Good genes are hard to come by Rob. You are very lucky to still have your father at that age. Mine is 95 and I hug him every chance I get. He's still the best T mechanic I know!
What a wonderful post. Never knew what it was to have a father much less a DAD. He deserted us early to be with someone else.
You are a very fortunate family to have someone around from the GREATEST GENERATION. My mom is 97 and remembers riding in Model T's like the one I have.
God has blessed you and your family in the greatest way.
HAPPY BIRTHDAY TO YOUR "DAD" and may he have many more to share with all. Cherish what time is left.
Thank you for warming our hearts this Christmas season.
Sam and family
Thanks for sharing all that, Rob. Happy birthday to your father.
Happy Birthday! and Merry Christmas! to France...Mr Heyen...
Here's wishing your Dad a wonderful birthday and many more!
Rob - That's wonderful. We wish him a happy 90th Birthday and many more.
Congratulations! Ninety! Wow....
Rob, a great story and please give your Dad my best wishes on his birthday. My Dad has been gone for a long time now. He was also stationed in the Philippines and New Guinea during the second world war. I also met a man in Silver Bay Minnesota who had been in New Guinea and the Philippines and New Caledonia. He was 91 and said his unit was the Americal. I was in the Americal during my time in Viet Nam. At any rate Happy Birthday to your great Dad and a real hero. God bless him.

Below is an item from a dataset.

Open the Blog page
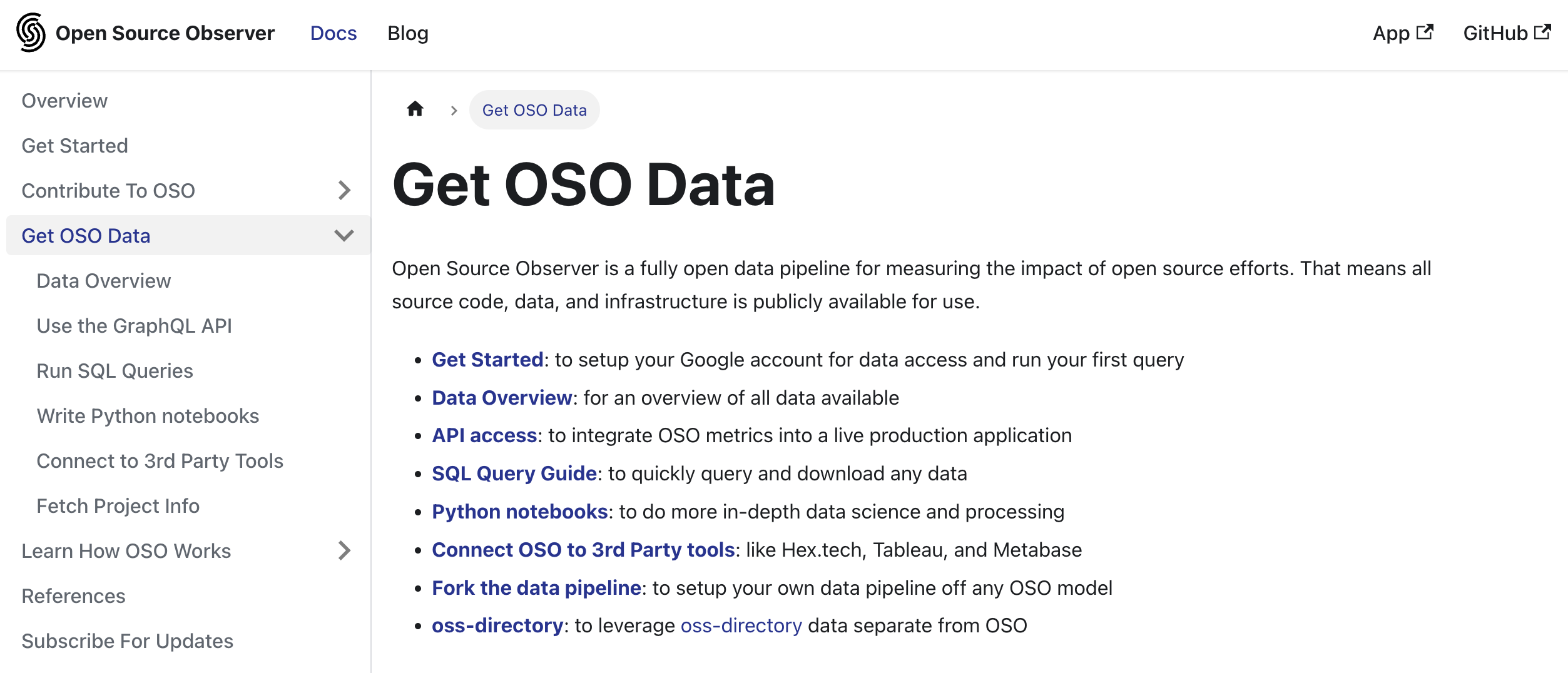This screenshot has height=673, width=1568. (408, 33)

Wonderful! So many blessings of a good family. Enjoy them. Be proud of them. And do your best to pass them on to your wonderful kids!
Happy Birthday Mr. Heyen!
Thank you for all your well wishes and comments. We had a wonderful turnout in spite of the cold and snow/icy roads.

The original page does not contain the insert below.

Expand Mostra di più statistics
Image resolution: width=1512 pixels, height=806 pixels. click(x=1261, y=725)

To make this a bit "on thread", Dad and his brothers first car was a T roadster pickup. His first individual car was a 34 Ford. Dad said when he returned from the war he learned that the 34 was considered "one of the fastest cars in the county". He said his youngest brother (only one not in the military during the war, too young) had "ran the wheels off" his Ford while he was away.
Thank you all again and Merry Christmas,
Rob, I just read the postings after several days. Hearing of your fathers birthday gathering really brightened up my day. Its so good to see a family such as yours. I'm older than you but I lost my father to a heart attack when I was 12. I still miss him. When I restored my first T it was resurrected from all the parts from a neighbor a few miles from our ranch/farm. I completed it not knowing it had been my fathers T. I found that out after talking to an aunt I hadn't seen for years and also from the local Ford dealership records. It's very precious to me now. Sorry to run on but I wish many more years for you and your father together. A Merry Christmas and a super New Year to you and your wonderful family.
Thanks for the story, Rob. Happy Birthday to your Dad too.
It is slightly O.T. items of this nature that make the Forum so enjoyable.
Great Post Rob. My Dad was in New Guinea during WW2. Tony Milano. Or as nicknamed, Larry.
Very Good, Rob. Wish him well for me too.
Happy Birthday, wish him a Merry Christmas from all of us. God Bless!
Nice Rob, I enjoyed that
Rob, you just seem to have it all :-)
Congrats with the ol'man!
Happy birthday to your dad.
He has lived an amazing and interesting life. One most younger folks today could not fathom. Make sure the girls hear these wonderous stories from him so they can tell their grandchildren one day and keep the family memories alive.